Juin 2024
Livre de bandes dessinées, Éditions Futuropolis, 2023.
Cette nouvelle picturale m’a tout d’abord captivé par ses dessins. Les gravures de l’artiste français Benjamin Bachelier sont délicieusement nourrissantes pour l’esprit. Le trait est sûr et délicat, et le chromatisme, puissant dans son dénuement. Rien qu’à contempler l’aspect graphique du livre, on fait sienne la portée symbolique et sémantique du livre. Par ailleurs, je ne peux qu’admirer la maîtrise achevée de l’art de l’aquarelle, qui est ici magistralement employée pour dépeindre le monde éthéré de l’Antarctique. Ce mariage parfait entre fond et forme porte à réfléchir à la texture délavée et fuyante de l’être.
C’est un livre mûr qui situe son action aux alentours de la Seconde Guerre mondiale, mais qui exprime des sensibilités tout à fait contemporaines. La remise en question de la notion d’héroïsme, la présomption minable de l’homme vis-à-vis de la nature, son insignifiance et sa vulnérabilité face aux éléments. Au milieu de la virilité imperturbable des marins, un jeune homme, Arcadi, apparaît comme un messager du futur, comme sorti d’une autre époque, la nôtre, rempli de désillusion, d’angoisse et d’humilité morne. Fait notoire, ce jeune homme est un Russe entouré d’Européens de l’Ouest. Il incarne peut-être la présumée irrationalité mélancolique qui caractérise la Russie pour le monde occidental. Arcadi remet tour à tour en cause l’assurance rationnelle de ses compagnons de voyage et démasque la vanité du geste héroïque qu’incarne son père adoptif, le capitaine Oliphant. En fin de compte, c’est Arcadi, prophète maudit et dandy excentrique, qui sauvera l’équipage en se sacrifiant pour crever la baleine gonflée de gaz toxiques.
Sans surprise, la palette du dessinateur est dominée par des couleurs froides et pâles, notamment par le bleu et le gris. Le seul contrepoint à cette frugalité boréale est le sang, qui lézarde les surfaces glacées et transperce la couverture du livre. Cette touche sanguine confère à l’imagerie du livre une note lancinante et morbide.
Les techniques du cinéma y sont pour quelque chose dans l’enchaînement des séquences narratives. La trame n’est pas toujours linéaire mais ponctuée de réminiscences, de mirages, d’associations spectrales. Un chien sans tête, un éléphant et une multitude de femmes nues parsèment les dessins, interpolant la linéarité du récit et extériorisant le for intérieur des personnages tout en préfigurant leur dérive mentale grandissante. Plusieurs tableaux surréalistes introduisent des pauses narratives. Parfois, le discours des personnages se mue en voix hors champ et accompagne des plans d’ensemble ou des plans de situation. L’imaginaire cinématographique, profondément ancré dans la sensibilité contemporaine, façonne explicitement la démarche narrative de ce livre de dessins.

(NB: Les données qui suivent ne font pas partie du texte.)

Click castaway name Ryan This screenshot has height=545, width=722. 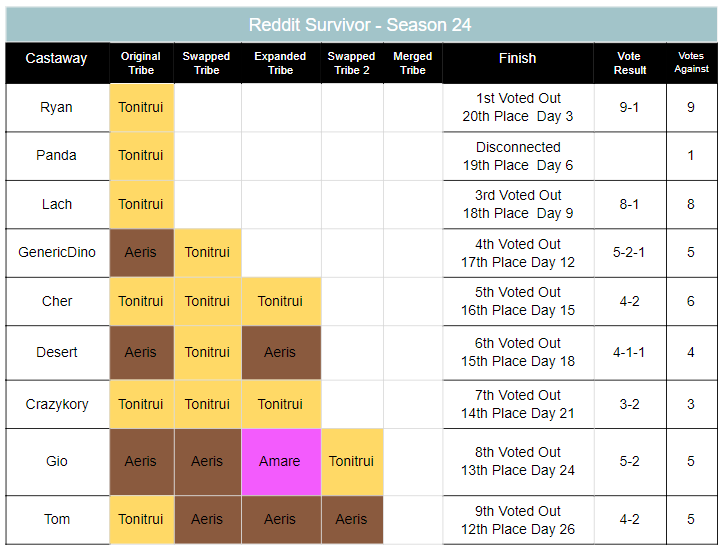tap(56, 107)
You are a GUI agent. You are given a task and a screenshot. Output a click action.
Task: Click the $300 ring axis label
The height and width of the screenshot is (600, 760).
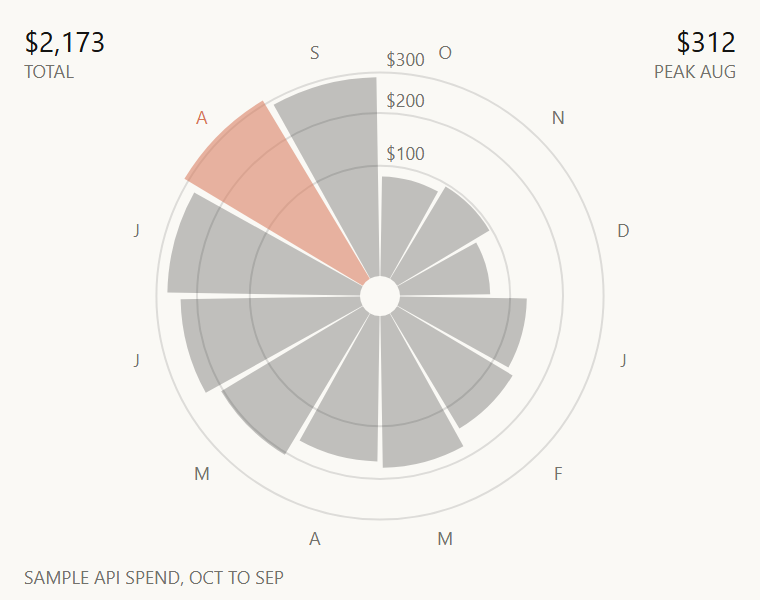click(405, 60)
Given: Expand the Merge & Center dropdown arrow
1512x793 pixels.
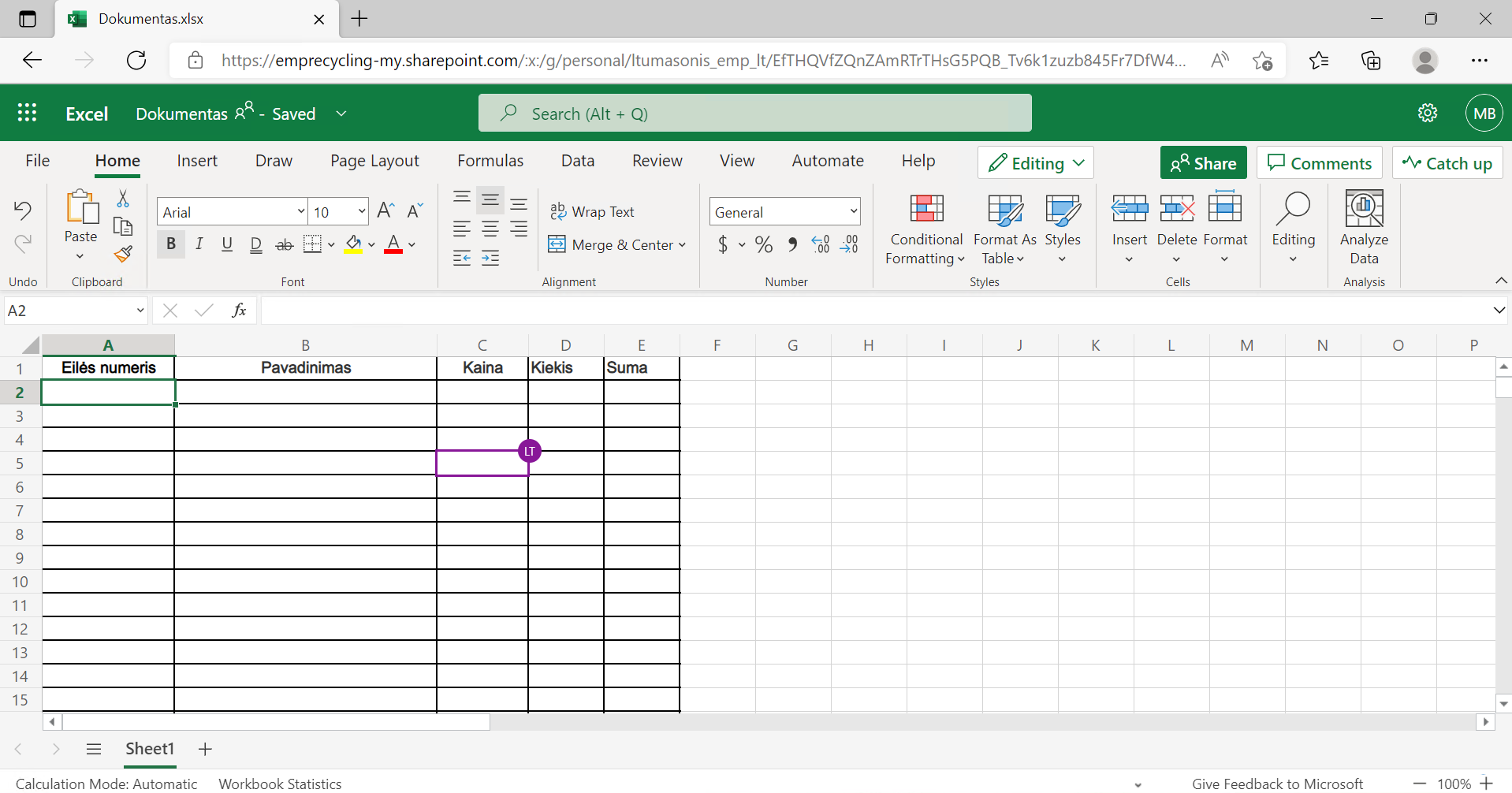Looking at the screenshot, I should tap(682, 245).
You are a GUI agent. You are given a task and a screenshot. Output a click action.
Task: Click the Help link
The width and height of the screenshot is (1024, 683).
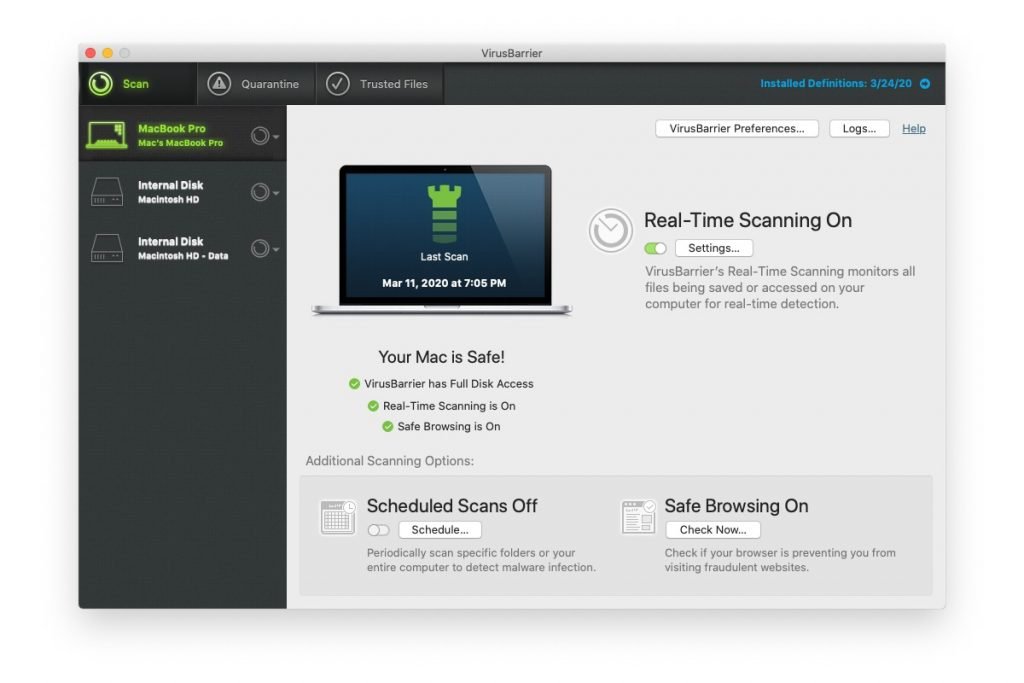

Le jeu entre le nom du capitaine Oliphant (éléphant en ancien français), l’apparition de l’éléphant tué autrefois par Kerguelen lors d’un safari, les éléphants de mer et l’île de l’Éléphant, baptisée ainsi en l’honneur de ces derniers, ne semble pas introduire une trame allégorique particulière et a pour fonction de solidifier la composante onirique du récit, de mettre en valeur la présence de liens sous-jacents qui structurent l’univers et minent l’apparence de limpidité progressiste.
Un conte post-moderne de la désillusion et de la désintégration des certitudes doublée d’un imaginaire de fin de monde devenu courant de nos jours. Un livre exquis, élaboré avec soin et inspiration qui ferait honneur à toute bibliothèque qui se respecte.